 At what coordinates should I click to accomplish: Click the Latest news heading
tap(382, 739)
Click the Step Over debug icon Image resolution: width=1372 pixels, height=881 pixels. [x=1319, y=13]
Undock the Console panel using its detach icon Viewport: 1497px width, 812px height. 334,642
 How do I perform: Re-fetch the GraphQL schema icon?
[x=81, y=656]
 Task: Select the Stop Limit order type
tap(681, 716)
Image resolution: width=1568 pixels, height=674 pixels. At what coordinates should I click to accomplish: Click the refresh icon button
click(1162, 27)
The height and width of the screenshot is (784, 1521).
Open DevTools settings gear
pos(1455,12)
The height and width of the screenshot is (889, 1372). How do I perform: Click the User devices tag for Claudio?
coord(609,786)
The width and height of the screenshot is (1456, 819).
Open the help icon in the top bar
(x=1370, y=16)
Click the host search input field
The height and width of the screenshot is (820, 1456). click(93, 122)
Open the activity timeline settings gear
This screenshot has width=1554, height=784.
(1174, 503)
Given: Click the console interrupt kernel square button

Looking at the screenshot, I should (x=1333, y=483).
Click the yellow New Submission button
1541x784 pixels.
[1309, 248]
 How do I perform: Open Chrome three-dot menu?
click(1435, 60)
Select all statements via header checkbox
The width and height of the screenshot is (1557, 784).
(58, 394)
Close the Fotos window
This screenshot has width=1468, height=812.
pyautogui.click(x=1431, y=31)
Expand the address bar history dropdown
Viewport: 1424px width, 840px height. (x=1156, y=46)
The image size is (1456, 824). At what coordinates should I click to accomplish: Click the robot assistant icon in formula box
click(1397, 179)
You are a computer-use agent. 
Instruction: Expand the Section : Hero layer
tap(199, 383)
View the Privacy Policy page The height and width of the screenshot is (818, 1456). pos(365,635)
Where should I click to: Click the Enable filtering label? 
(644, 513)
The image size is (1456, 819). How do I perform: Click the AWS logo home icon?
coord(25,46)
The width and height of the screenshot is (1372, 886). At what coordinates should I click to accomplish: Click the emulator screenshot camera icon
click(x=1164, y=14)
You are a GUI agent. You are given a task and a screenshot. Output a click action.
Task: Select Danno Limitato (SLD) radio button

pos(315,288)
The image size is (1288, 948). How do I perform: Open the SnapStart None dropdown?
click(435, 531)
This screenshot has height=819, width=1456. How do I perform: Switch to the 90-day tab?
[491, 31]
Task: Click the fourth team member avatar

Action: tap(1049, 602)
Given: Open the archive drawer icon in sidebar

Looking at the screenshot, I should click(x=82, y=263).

(ACTION ITEM) Retype each line of the material above exactly.

(ANSWER BELOW)
 At what coordinates should I click to accomplish: Click the Latest news heading
tap(382, 739)
Click the Step Over debug icon Image resolution: width=1372 pixels, height=881 pixels. [x=1319, y=13]
Undock the Console panel using its detach icon Viewport: 1497px width, 812px height. 334,642
 How do I perform: Re-fetch the GraphQL schema icon?
[x=81, y=656]
 Task: Select the Stop Limit order type
tap(681, 716)
Image resolution: width=1568 pixels, height=674 pixels. At what coordinates should I click to accomplish: Click the refresh icon button
click(1162, 27)
The height and width of the screenshot is (784, 1521).
Open DevTools settings gear
pos(1455,12)
The height and width of the screenshot is (889, 1372). How do I perform: Click the User devices tag for Claudio?
coord(609,786)
The width and height of the screenshot is (1456, 819).
Open the help icon in the top bar
(x=1370, y=16)
Click the host search input field
The height and width of the screenshot is (820, 1456). click(93, 122)
Open the activity timeline settings gear
This screenshot has width=1554, height=784.
(1174, 503)
Given: Click the console interrupt kernel square button

Looking at the screenshot, I should (x=1333, y=483).
Click the yellow New Submission button
1541x784 pixels.
[1309, 248]
 How do I perform: Open Chrome three-dot menu?
click(1435, 60)
Select all statements via header checkbox
The width and height of the screenshot is (1557, 784).
(58, 394)
Close the Fotos window
This screenshot has width=1468, height=812.
pyautogui.click(x=1431, y=31)
Expand the address bar history dropdown
Viewport: 1424px width, 840px height. (x=1156, y=46)
The image size is (1456, 824). At what coordinates should I click to accomplish: Click the robot assistant icon in formula box
click(1397, 179)
You are a computer-use agent. 
Instruction: Expand the Section : Hero layer
tap(199, 383)
View the Privacy Policy page The height and width of the screenshot is (818, 1456). pos(365,635)
Where should I click to: Click the Enable filtering label? 
(644, 513)
The image size is (1456, 819). How do I perform: Click the AWS logo home icon?
coord(25,46)
The width and height of the screenshot is (1372, 886). At what coordinates should I click to accomplish: Click the emulator screenshot camera icon
click(x=1164, y=14)
You are a GUI agent. You are given a task and a screenshot. Output a click action.
Task: Select Danno Limitato (SLD) radio button

pos(315,288)
The image size is (1288, 948). How do I perform: Open the SnapStart None dropdown?
click(435, 531)
This screenshot has height=819, width=1456. How do I perform: Switch to the 90-day tab?
[491, 31]
Task: Click the fourth team member avatar

Action: tap(1049, 602)
Given: Open the archive drawer icon in sidebar

Looking at the screenshot, I should click(x=82, y=263).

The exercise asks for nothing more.